◆ DOCUMENT
----------

On pourrait avancer également que la facilité d’Eluard est d’abord, quoiqu’elle en dise, une critique qui remet sur le chantier et l’amour et la poésie. Mais cette critique n’est pas en guerre contre qui que ce soit. Le ton de cette voix déplace considérablement l’enjeu de la critique ouverte par ceux qui, avant Eluard, se sont essayé à « une relève du poétique18 ». Eluard en écrit la « Suite » mais, contrairement à beaucoup qui « revendique[nt] le "moderne" avant tout comme un signe ostentatoire, une manière de signer la rupture et de lui conférer, du même coup, toute sa dimension épocale de renversement irréversible » et donc ferment la porte et de l’amour et de la poésie à tout un chacun, Eluard ne cessera de rappeler la célèbre formule ducasienne : « La poésie doit être faite par tous. Non par un ». Dans L'évidence poétique publié en 1937 (titre déjà utilisé par Eluard en 1934 - voir la note dans OC1, 1485), il demande d'ouvrir les portes :
Toutes les tours d’ivoire seront démolies, toutes les paroles seront sacrées et l’homme, s’étant enfin accordé à la réalité, qui est sienne, n’aura plus qu’à fermer les yeux pour que s’ouvrent les portes du merveilleux (OC1, 514).

La visée anthropologique et relationnelle d’Eluard à la suite de Lautréamont est une politique du langage que l’on peut dire démocratique. Pour le moins, la porte est ouverte et aucun ticket d’entrée n’est exigé de quiconque en poésie comme en amour. Par quoi, la facilité n’est pas forcément celle que l’on croit : la fabrique du poème exige la porte ouverte pour travailler sa facilité.

----------

◆ ENREGISTREMENTS PRÉSENTÉS
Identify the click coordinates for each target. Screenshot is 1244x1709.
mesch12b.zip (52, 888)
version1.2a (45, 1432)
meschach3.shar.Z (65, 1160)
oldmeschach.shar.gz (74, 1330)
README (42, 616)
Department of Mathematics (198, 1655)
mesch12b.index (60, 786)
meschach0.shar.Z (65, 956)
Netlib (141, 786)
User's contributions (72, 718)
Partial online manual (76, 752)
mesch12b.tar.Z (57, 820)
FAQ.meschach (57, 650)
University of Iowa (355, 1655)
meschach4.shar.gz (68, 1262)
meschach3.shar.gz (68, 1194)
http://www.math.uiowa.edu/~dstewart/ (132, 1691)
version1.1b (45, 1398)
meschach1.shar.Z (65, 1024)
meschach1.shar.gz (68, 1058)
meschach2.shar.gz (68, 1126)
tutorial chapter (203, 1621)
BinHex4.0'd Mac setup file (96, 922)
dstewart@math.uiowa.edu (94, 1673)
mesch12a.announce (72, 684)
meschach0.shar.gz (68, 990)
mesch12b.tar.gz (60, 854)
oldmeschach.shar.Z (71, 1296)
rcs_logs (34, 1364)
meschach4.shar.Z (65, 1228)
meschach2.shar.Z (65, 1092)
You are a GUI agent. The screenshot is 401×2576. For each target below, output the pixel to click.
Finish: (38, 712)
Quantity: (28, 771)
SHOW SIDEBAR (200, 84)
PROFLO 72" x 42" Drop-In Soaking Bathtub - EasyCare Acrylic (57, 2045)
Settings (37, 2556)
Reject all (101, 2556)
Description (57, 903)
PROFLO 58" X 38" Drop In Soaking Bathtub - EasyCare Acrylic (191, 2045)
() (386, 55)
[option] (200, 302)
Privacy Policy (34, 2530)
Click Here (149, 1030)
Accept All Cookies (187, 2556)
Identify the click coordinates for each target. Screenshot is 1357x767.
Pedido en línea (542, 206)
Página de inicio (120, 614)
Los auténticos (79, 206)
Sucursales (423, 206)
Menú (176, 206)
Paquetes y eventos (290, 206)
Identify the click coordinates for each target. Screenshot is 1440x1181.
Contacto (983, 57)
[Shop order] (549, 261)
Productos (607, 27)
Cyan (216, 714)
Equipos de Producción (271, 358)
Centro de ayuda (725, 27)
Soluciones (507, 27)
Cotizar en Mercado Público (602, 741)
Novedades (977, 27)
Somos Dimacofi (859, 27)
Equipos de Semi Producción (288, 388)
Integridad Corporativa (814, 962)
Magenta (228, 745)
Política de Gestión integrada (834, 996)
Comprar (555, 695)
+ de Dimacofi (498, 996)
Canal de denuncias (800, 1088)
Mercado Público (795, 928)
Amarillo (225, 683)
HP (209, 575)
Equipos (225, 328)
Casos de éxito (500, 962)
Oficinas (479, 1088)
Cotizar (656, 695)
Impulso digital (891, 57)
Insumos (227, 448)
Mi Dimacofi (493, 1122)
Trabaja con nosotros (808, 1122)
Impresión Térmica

----------

◆ EXERCICES PROPOSÉS
A – Reproduisez le passage du document qui commence aux mots « La visée anthropologique » et se termine après les mots « travailler sa facilité. ».
B – Selon le document, quelle formule de Ducasse Eluard ne cessera-t-il de rappeler ?
Les enregistrements n'ont aucun lien avec le document.

◆ RÉPONSES AUX EXERCICES
A –
La visée anthropologique et relationnelle d’Eluard à la suite de Lautréamont est une politique du langage que l’on peut dire démocratique. Pour le moins, la porte est ouverte et aucun ticket d’entrée n’est exigé de quiconque en poésie comme en amour. Par quoi, la facilité n’est pas forcément celle que l’on croit : la fabrique du poème exige la porte ouverte pour travailler sa facilité.

B – « La poésie doit être faite par tous. Non par un. »